Gerhard Lichtenauer,
15.04.2012, 18:08
@ilse mayer, hmm, das ist ja sehr aufschlussreich. Haben wir es mit derlei „Zubrot“ nicht überall zu tun, wo von Landes-Hoheit Gnaden auserkorene „Leistungsträger“, denen die die Leistung erbringen, die Butter vom Brot nehmen?
Gerhard Lichtenauer,
15.04.2012, 17:20
@Martin Wolkerstorfer, in der Tat wäre dazu eine unabhängige wissenschaftliche Untersuchung zum Status quo dringend angesagt und es gibt ja auch die „Gegenwartshistoriker“. Strafverfolgungsbehörden sind hierzu per se auszuklammern, wie hinlänglich erwiesen und außerdem sind Systemverbrechen keine Kategorie des StGB. Ein Kripobeamter klärte mich im Zusammenhang meiner Strafanzeige wegen systemischer Vernachlässigungsgewalt auch dahingehend auf, dass wir in Österreich leben: „Welcher Beamte ermittelt schon gerne gegen Beamte?“
Martin Wolkerstorfer,
15.04.2012, 16:40
@ „…aber mit einer „Historiker-Kommission“ (wie bei den systematischen Gewaltverbrechen in Kinderheimen) wäre da nichts zu machen. Das staatlich organisierte Systemgebrechen der „Behindertenhilfe“ ist systemimmanent, alltäglich, allgegenwärtig und ausserdem höchstgerichtlich gedeckt!“
Aber verwsuchen sollte man das schon!!!
ilse mayer,
13.04.2012, 10:33
meine tochter ist 1983 geboren. wir waren mehrmals ambulant bei andreas rett. nach der untersuchung musste man durch das zimmer seiner assistentin, ich glaube, schwester martha, und fuer den herrn professor ATS500 (o. ae.) bezahlen, jedenfalls ein wahnsinnsbetrag. das geld verschwand dann in einer schreibtischlade, quittung wurde abgelehnt. jedes mal. er muss ein vermoegen gemacht haben, illegal. das nur so nebenbei.
Gerhard Lichtenauer,
11.04.2012, 16:40
Eine Aufarbeitung, wie von SLIÖ angeregt, könnte zwar einiges Licht in dieses Stockdunkel bringen aber mit einer „Historiker-Kommission“ (wie bei den systematischen Gewaltverbrechen in Kinderheimen) wäre da nichts zu machen. Das staatlich organisierte Systemgebrechen der „Behindertenhilfe“ ist systemimmanent, alltäglich, allgegenwärtig und ausserdem höchstgerichtlich gedeckt!
Gerhard Lichtenauer,
11.04.2012, 16:14
Immerhin – aber wieder mal typisch: Einzelfalllösungen, nur wenn was hochkommt und nicht mehr zu leugnen und unterdrücken geht. So wird, mal dort mal da, ein Puzzleteilchen an ein anderes gelegt und fast als Erfolgserlebnis gefühlt. Ungeschehen wird dadurch nichts, Entschädigung ist auch nicht möglich.

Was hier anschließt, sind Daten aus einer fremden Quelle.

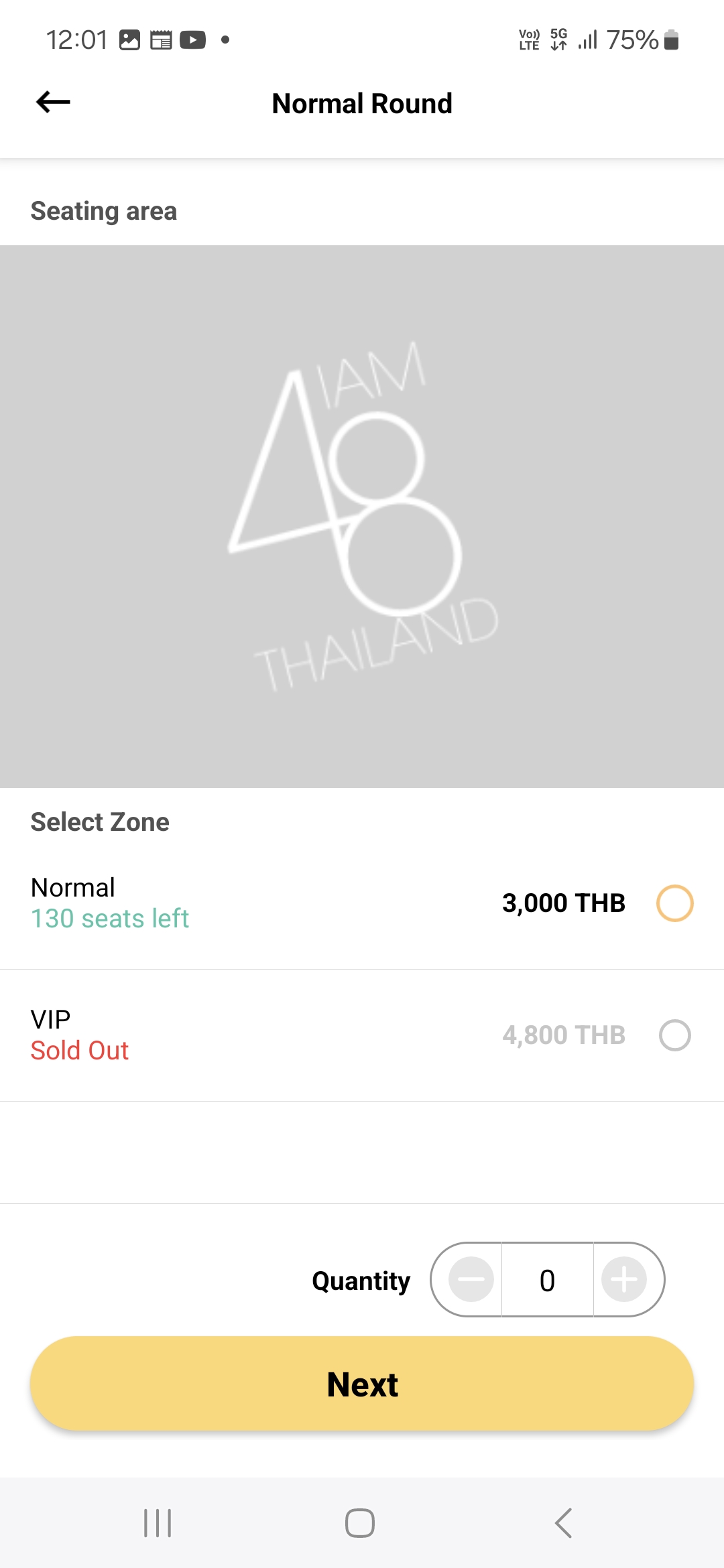Tap the gallery notification icon in status bar
724x1568 pixels.
pos(129,40)
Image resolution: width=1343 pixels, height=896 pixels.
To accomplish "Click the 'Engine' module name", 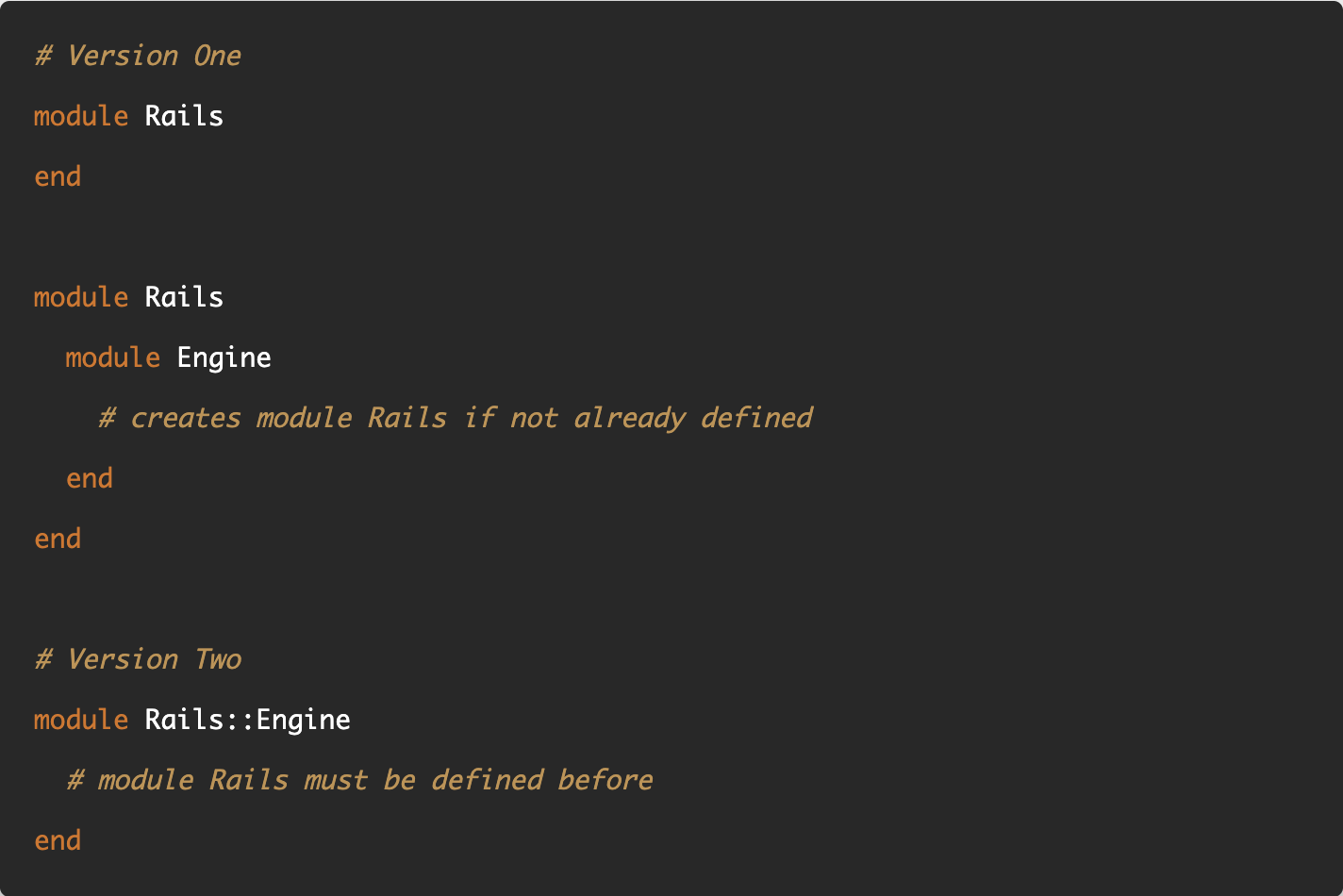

Das immer wiederkehrende Muster und die Hauptlinien bleiben aber immer noch im Verborgenen: Das Gesamtbild des eugenisch-ökonomistischen Grundkonsens dem seit Gründung der Ersten Republik nach Grund-recht-loser und Würde-loser Konstitution bis heute Menschenopfer dargebracht werden.